Éste relato me encantó, porque, a mí entender, Poe nos dibuja a un psicópata. Él no sabe que lo es, pero creo que es evidente. Éste hombre no ha encajado nunca. La gente le rechaza y esto le lleva a buscar el cariño que las personas no le dan en los animales, pero cuando lo consigue, cuando lo obtiene y por decirlo así, los domina... Pierde su interés en estos. Le pasa con todos los animales que le profesan auténtica devoción y le pasa con su esposa. ¿Por qué el objeto de sus desvelos, el protagonista de su psicopatía es el gato? Sencillo, porque a su modo de ver, es la más majestuosa de las piezas de su colección, por el sencillo hecho de que el amor de los gatos como todos sabemos, por su carácter independiente es más esquivo que el de otros animales o incluso el de muchas personas. Por eso su carácter se agria, porque su objetivo primordial el satisfacer sus oscura psicopatía, ha quedado cumplido y necesita satisfacerla. La bebida, lo único que hace es empeorar ese estado, esa necesidad. Y eso le lleva a aumentar su hostilidad. Hacía los seres que le rodean, hasta perder el amor que le procesan y por lo tanto consigue lo contrario a su deseo, pierde su dominio sobre ellos. Ello le lleva a matar, lo cuál aumenta su paranoia. Lo cuál embrutece su ánimo. Y lo cuál le enloquece.

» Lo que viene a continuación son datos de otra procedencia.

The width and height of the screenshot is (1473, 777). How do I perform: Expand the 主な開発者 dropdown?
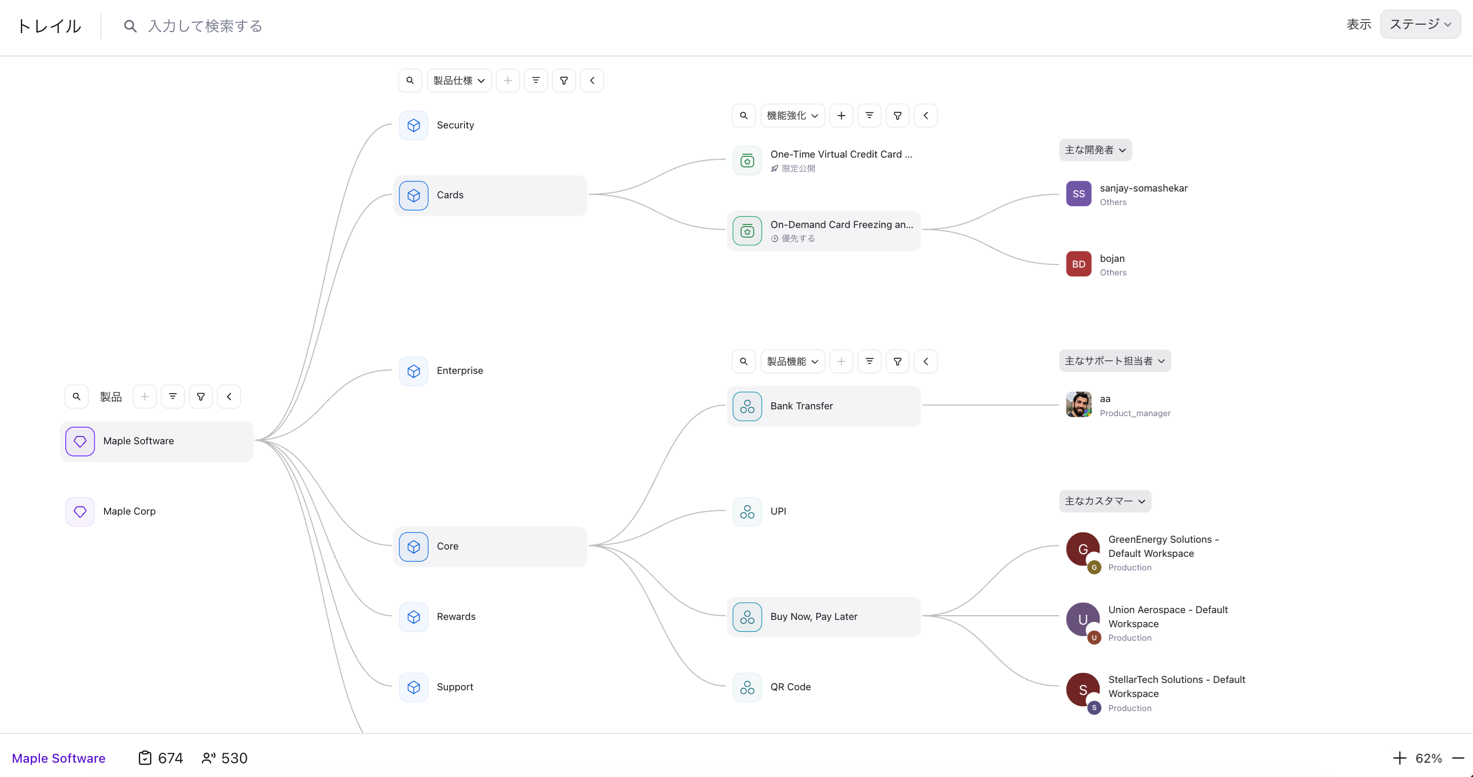(1095, 150)
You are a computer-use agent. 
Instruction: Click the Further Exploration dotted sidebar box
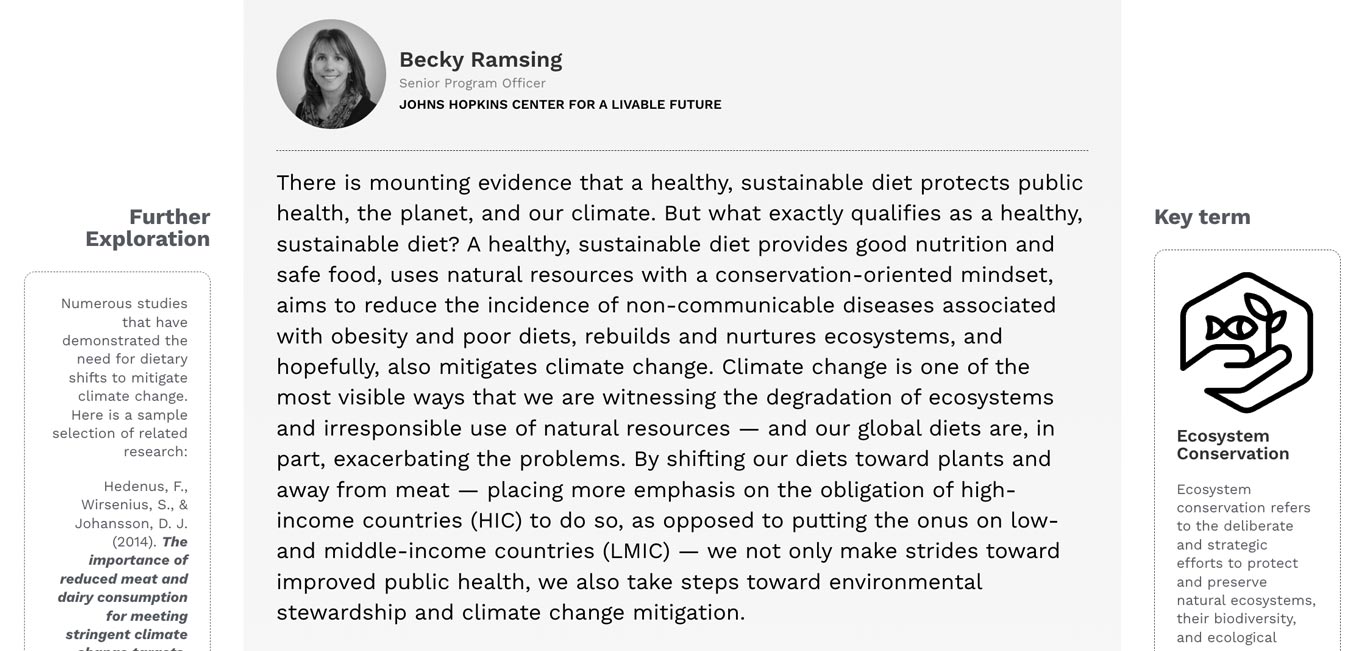[118, 461]
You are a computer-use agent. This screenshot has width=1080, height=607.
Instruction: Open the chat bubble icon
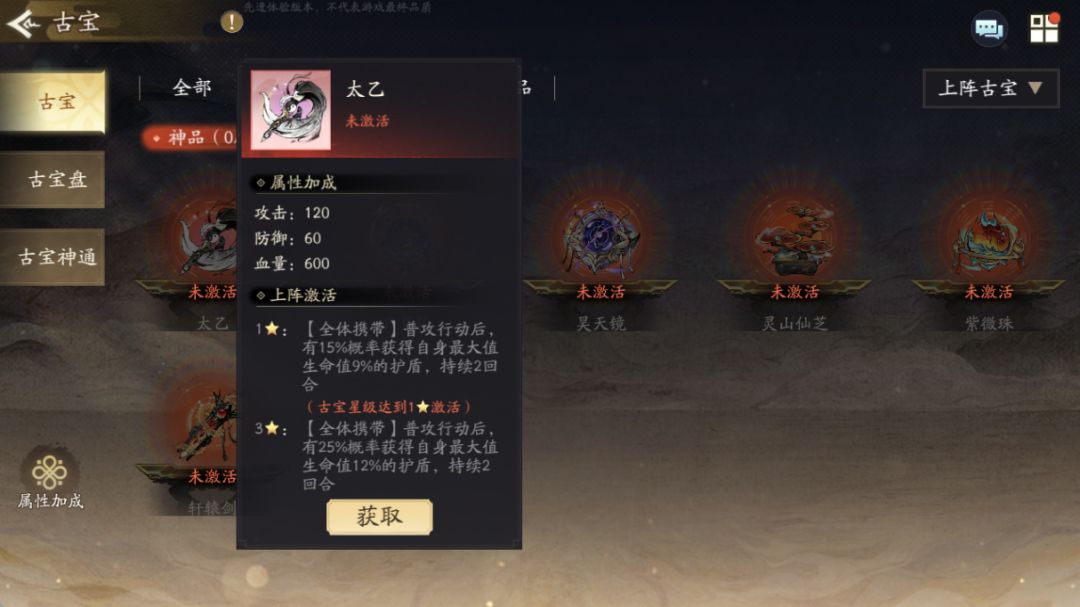click(989, 29)
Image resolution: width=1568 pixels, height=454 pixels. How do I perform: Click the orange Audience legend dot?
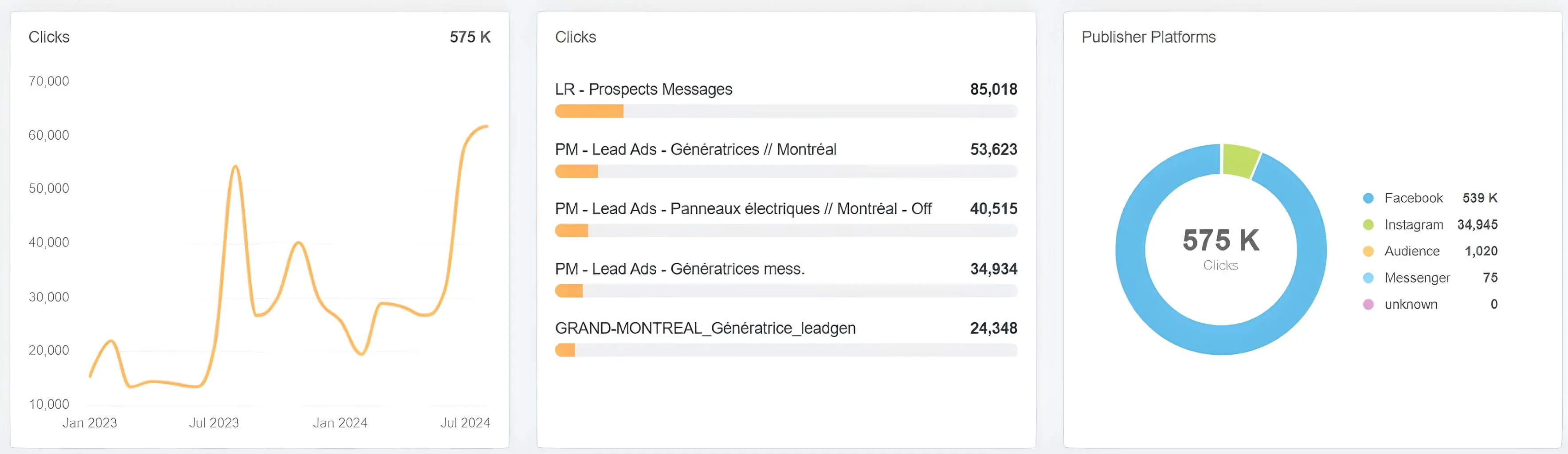pos(1368,251)
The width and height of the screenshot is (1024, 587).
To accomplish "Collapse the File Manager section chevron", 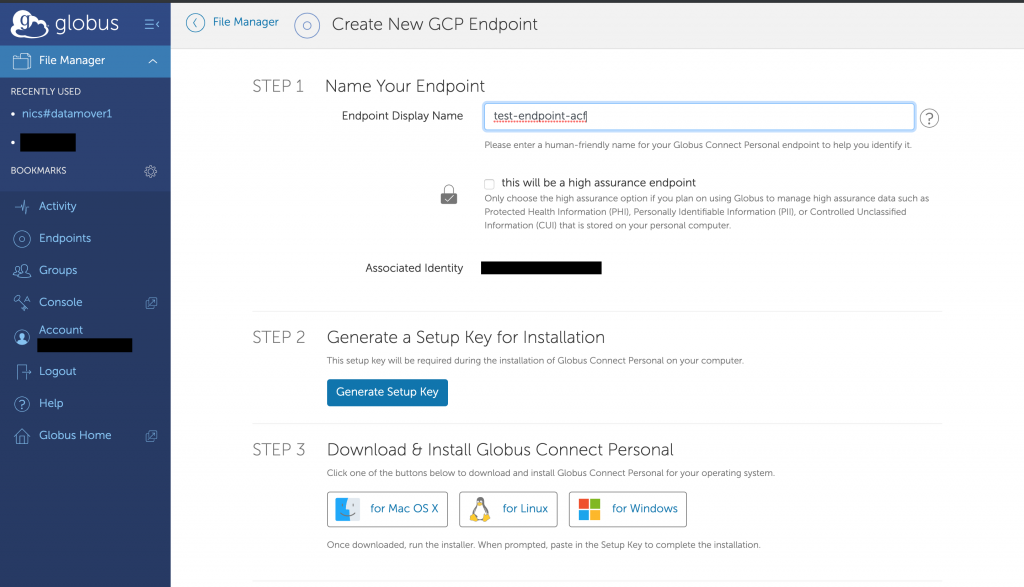I will pos(153,61).
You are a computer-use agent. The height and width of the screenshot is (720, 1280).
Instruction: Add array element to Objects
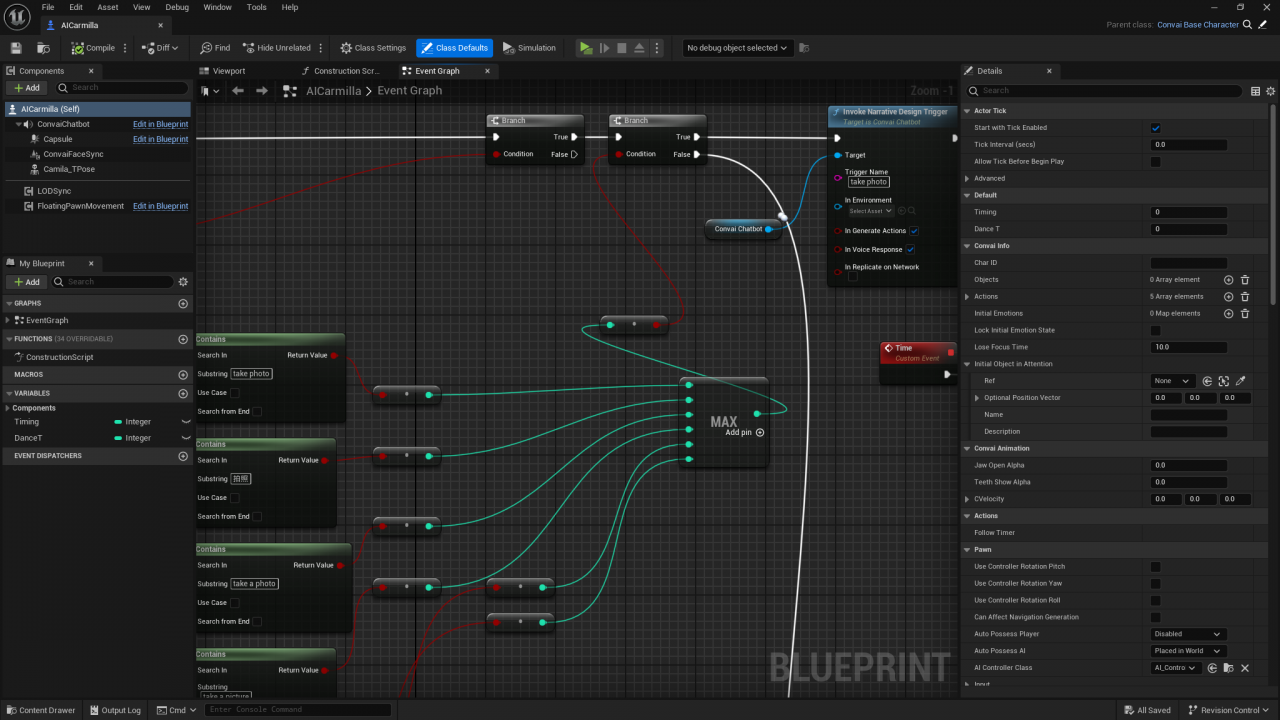1228,280
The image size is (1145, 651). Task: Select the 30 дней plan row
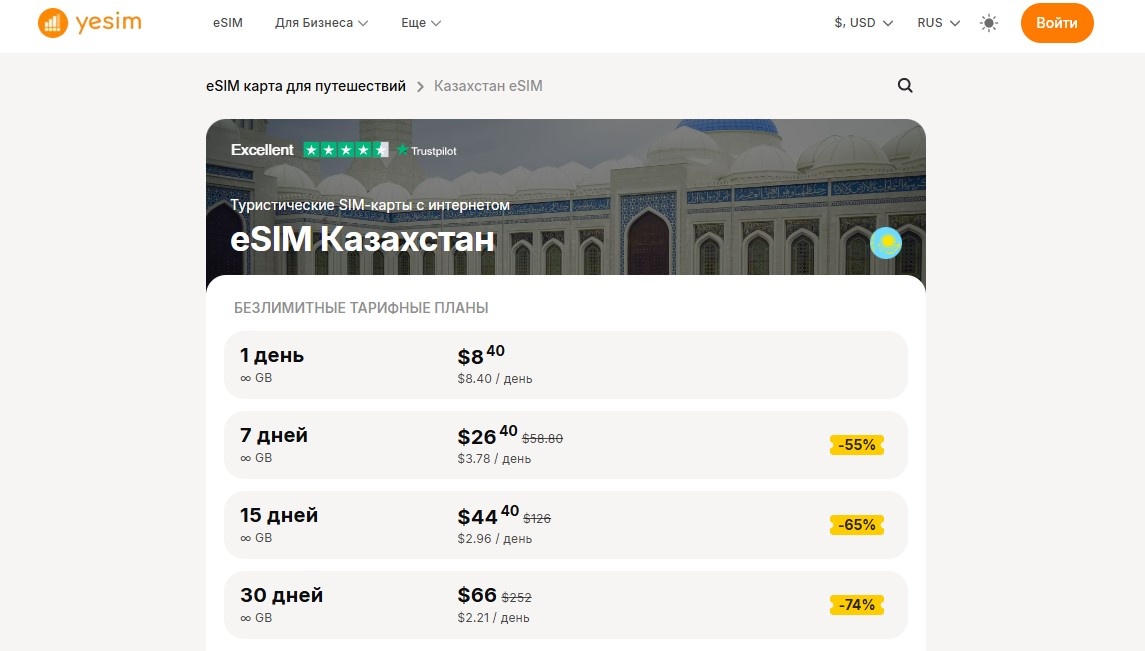tap(565, 604)
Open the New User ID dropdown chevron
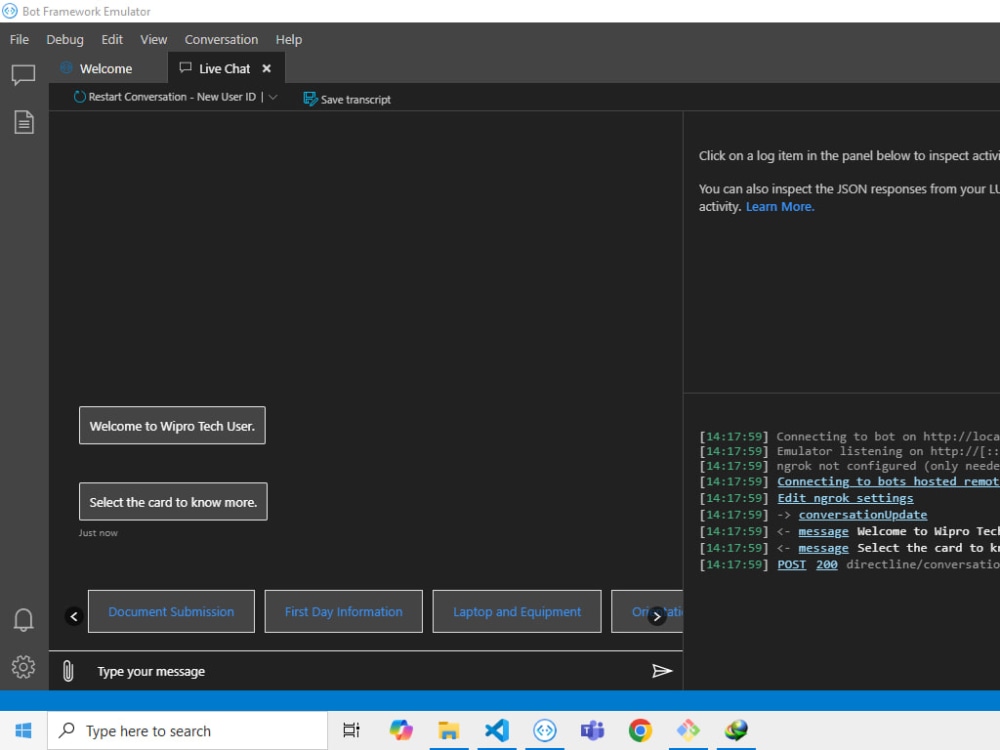The image size is (1000, 750). tap(272, 97)
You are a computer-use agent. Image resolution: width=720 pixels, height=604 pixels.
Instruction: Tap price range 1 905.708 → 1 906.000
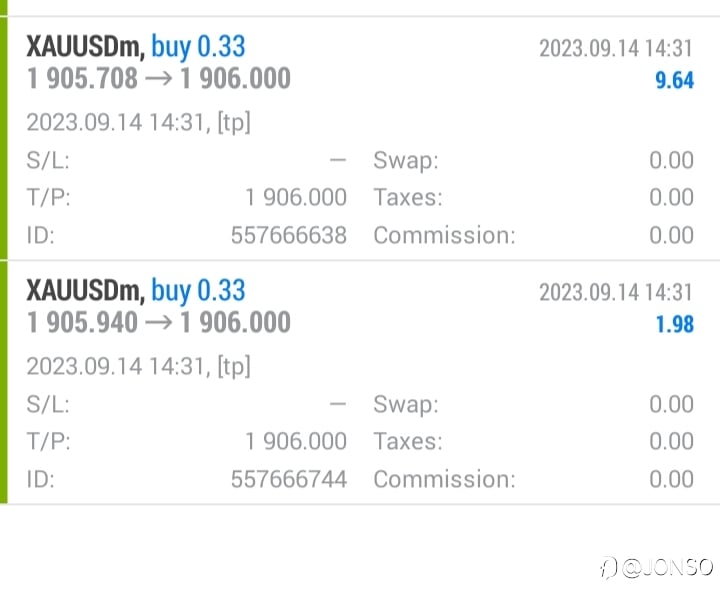[159, 78]
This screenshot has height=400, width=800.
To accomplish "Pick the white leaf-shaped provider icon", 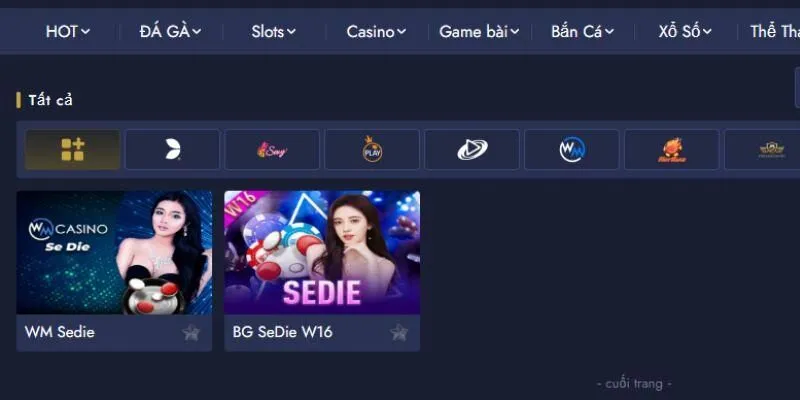I will click(172, 149).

Hasta el punto de que mata a su mujer, una forma extrema de saciar su sociopatía. Si no puedo tenerte, te mato. Por desgracia hemos visto esto demasiadas veces. Por eso al final, antes de ser castigado y descubierto... Está feliz, tranquilo, ha conseguido su objetivo, hasta el punto más profundo.

En fin, es una gran historia, que de la mano del genial Poe, hemos disfrutado, con su capacidad para meternos en el terror de la forma más introspectiva, más personal, sin desvelarnos por un momento, el final, consiguiendo mantenernos enganchados hasta la última página.